Toronto Canzine

Dig This Real’s Top 10 Xmas Films for Music

Frosty

  • HOME ALONE –  I know it’s seen as a kids film but the cartoon like violence is so funny and it has star turns by Daniel Stern, Joe Pesci and John Candy. But what I love about this most as a festive film is the great sound track featuring a mixture of rock and roll Christmas classics, great choral music (Oh Holy Night) and a fab score by John Williams. Oh and not forgetting John Candy’s, Polka Polka Polka.
  • NATIONAL LAMPOON’S XMAS VACATION – Most people hate Chevy Chase and I choose to be agnostic but this is a Christmas Classic and shows you the pitfalls and tragedy to be found in every family Christmas. Of musical note is the film features a young Juliette Lewis who now fronts her own ace indie rock band Juliette Lewis and The Licks. It does have a tragically cheesy song by Curtis Stigers which I tend to fast forward but this made up by the theme song written by Angelo Badlamenti (famous for Twin Peaks) and sung by Gospel legend Mavis Staples.

> **Recorded data**:

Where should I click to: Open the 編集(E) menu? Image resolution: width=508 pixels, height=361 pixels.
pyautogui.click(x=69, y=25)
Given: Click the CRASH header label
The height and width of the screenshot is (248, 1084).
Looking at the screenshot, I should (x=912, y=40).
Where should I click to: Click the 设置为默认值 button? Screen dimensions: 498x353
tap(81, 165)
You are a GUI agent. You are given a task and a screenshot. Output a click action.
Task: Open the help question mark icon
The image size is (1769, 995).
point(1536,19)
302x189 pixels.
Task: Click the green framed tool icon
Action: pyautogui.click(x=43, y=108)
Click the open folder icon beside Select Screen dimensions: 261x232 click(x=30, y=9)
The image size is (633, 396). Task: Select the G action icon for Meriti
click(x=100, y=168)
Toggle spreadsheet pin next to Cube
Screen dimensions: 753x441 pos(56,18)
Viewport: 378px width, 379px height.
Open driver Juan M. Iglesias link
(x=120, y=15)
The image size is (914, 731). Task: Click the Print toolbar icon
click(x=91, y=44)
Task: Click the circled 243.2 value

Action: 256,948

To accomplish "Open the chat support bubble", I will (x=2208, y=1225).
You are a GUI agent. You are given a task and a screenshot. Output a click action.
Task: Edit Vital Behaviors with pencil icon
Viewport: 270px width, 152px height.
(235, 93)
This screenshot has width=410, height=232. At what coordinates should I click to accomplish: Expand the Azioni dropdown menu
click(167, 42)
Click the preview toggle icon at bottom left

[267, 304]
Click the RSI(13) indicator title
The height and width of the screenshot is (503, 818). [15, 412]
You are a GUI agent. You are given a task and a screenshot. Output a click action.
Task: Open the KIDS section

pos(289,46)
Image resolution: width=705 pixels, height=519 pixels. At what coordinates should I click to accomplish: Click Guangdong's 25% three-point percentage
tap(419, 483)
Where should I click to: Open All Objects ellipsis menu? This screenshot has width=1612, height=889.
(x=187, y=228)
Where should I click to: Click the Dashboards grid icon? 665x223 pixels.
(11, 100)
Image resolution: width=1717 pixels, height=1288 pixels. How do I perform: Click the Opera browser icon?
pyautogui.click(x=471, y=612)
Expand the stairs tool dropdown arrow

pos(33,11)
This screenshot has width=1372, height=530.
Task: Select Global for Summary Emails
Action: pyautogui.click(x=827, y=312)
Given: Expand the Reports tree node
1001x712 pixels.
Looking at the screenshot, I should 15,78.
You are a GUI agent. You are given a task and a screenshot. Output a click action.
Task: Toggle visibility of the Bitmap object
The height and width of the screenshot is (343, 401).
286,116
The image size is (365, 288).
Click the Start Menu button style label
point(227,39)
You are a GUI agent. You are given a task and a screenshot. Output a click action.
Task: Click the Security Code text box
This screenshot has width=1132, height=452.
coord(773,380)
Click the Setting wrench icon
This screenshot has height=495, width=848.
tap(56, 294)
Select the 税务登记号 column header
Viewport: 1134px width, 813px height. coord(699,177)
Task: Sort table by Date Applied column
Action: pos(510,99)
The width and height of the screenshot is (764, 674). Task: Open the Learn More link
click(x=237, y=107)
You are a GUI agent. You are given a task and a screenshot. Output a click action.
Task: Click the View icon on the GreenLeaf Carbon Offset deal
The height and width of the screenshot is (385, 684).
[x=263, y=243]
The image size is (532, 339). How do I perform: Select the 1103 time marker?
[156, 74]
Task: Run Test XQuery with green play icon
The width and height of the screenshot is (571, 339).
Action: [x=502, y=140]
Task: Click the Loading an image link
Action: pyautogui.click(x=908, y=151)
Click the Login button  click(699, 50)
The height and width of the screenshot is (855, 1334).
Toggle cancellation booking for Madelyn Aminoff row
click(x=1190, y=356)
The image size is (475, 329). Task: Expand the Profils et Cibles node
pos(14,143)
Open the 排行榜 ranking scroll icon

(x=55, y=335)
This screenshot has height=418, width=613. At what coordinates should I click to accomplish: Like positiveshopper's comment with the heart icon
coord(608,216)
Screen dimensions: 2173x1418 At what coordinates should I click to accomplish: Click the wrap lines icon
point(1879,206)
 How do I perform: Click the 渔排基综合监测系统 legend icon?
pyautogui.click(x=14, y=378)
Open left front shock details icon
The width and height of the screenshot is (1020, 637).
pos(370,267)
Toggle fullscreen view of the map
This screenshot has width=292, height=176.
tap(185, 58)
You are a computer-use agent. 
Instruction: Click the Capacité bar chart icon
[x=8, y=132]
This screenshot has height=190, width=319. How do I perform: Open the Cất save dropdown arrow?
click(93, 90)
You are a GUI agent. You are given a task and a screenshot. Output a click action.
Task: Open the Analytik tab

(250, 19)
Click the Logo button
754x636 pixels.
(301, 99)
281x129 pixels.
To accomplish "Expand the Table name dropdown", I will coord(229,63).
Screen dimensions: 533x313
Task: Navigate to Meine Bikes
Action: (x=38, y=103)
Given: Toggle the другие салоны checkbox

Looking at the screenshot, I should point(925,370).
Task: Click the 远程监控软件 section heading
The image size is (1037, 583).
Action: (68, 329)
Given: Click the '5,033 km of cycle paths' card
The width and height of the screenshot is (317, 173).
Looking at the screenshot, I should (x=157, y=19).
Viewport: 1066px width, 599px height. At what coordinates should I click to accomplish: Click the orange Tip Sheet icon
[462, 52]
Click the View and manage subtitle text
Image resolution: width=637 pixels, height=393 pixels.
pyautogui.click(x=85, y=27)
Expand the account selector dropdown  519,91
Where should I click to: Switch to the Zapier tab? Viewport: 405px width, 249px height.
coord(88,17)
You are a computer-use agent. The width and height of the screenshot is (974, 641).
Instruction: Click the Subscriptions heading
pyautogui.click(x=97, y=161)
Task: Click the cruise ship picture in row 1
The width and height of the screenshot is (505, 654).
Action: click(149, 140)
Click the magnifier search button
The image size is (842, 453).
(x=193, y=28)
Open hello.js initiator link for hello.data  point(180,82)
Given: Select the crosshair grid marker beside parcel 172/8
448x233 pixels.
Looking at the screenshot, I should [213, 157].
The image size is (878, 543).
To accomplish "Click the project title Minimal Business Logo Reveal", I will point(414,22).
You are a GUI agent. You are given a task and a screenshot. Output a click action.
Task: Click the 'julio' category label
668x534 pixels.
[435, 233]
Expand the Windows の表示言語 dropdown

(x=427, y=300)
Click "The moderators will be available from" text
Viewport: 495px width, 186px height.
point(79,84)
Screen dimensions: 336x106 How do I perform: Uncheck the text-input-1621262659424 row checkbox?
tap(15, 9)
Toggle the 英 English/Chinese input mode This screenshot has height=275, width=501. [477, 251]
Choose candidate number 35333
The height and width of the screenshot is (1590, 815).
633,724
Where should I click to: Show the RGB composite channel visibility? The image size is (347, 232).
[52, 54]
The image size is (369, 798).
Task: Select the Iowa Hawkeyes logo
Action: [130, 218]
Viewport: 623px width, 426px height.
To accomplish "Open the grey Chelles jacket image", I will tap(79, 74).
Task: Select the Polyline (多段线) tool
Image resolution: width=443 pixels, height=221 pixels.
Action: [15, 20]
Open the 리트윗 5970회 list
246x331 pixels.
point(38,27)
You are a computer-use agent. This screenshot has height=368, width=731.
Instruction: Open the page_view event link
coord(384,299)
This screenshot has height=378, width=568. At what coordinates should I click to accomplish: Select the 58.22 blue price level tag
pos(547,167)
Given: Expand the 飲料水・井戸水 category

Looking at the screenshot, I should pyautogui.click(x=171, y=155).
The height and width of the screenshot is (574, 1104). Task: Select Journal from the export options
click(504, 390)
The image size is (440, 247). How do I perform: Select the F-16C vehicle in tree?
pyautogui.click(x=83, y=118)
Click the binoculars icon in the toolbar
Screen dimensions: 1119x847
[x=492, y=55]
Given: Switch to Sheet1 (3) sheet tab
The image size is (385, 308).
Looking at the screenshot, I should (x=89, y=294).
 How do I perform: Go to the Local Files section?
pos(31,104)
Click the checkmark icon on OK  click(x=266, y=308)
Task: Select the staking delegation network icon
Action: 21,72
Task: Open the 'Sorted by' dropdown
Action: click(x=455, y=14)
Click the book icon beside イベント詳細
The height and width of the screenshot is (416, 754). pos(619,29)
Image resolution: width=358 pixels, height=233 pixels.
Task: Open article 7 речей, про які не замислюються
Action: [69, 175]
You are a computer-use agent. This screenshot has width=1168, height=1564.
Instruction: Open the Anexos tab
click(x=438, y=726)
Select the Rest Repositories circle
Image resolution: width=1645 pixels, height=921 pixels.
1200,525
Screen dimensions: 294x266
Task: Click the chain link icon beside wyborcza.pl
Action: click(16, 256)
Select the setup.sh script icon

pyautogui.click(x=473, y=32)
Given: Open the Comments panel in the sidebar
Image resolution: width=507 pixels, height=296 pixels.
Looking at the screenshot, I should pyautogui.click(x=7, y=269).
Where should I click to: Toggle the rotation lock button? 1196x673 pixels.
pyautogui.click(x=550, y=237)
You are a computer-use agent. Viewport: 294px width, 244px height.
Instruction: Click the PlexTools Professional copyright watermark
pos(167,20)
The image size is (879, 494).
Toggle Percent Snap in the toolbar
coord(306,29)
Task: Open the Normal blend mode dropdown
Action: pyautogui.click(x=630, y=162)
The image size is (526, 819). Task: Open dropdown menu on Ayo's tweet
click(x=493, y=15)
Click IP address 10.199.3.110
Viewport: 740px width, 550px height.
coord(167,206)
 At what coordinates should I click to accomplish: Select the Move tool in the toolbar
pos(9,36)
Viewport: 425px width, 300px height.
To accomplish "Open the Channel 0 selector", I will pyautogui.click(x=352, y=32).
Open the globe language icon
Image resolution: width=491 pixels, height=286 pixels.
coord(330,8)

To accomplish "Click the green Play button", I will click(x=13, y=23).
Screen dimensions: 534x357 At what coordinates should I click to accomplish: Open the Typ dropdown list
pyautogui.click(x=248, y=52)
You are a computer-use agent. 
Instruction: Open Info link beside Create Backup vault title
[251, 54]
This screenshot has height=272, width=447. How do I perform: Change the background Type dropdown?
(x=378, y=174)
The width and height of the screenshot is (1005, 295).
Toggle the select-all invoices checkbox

> **What is asked**:
a. Rewrite the entry on the Christmas film list that begins "HOME ALONE" as a short bulleted list, keeping its main facts.
b. Continue the Christmas film list from where it stops.

> **Final results**:
a.
- It is often seen as a kids' film, but its cartoon-like violence is very funny.
- Daniel Stern, Joe Pesci and John Candy give star turns.
- What the writer loves most about it as a festive film is the soundtrack.
- The soundtrack mixes rock and roll Christmas classics with choral music such as "Oh Holy Night."
- It has a score by John Williams.
- It includes John Candy's "Polka Polka Polka."

b.
  • SCROOGED – I love Scrooged and it’s dark twisted 80’s take on The Christmas Carol. Bill Murray is excellent in it and the film features state of the art CGI effects at the time, which are still a little scary today. Musically it also has a great soundtrack featuring a great sing along at the end to, “Put A Little Love in Your Heart.” Also a great early score by the composer with the most festive name Danny Elfman who later went on to do all the Tim Burton films and you can hear his distinctive childhood gone weird style in this film.
  • BAD SANTA – There’s not many DVDs that we have to hide from the kids in our house but this is one. Billy Bob Thornton is great as the alcoholic incontinent anal sex loving petty criminal who dresses up in shopping malls every year as Santa in order to pull off a Christmas Eve robbery. It’s the last great Christmas film and the best thing about it musically is that they could have gone really over the top with a heavy metal or gangster rap bad boy soundtrack but instead they have used 50’s Christmas classics alongside Latin tracks and some great classical music – pure class.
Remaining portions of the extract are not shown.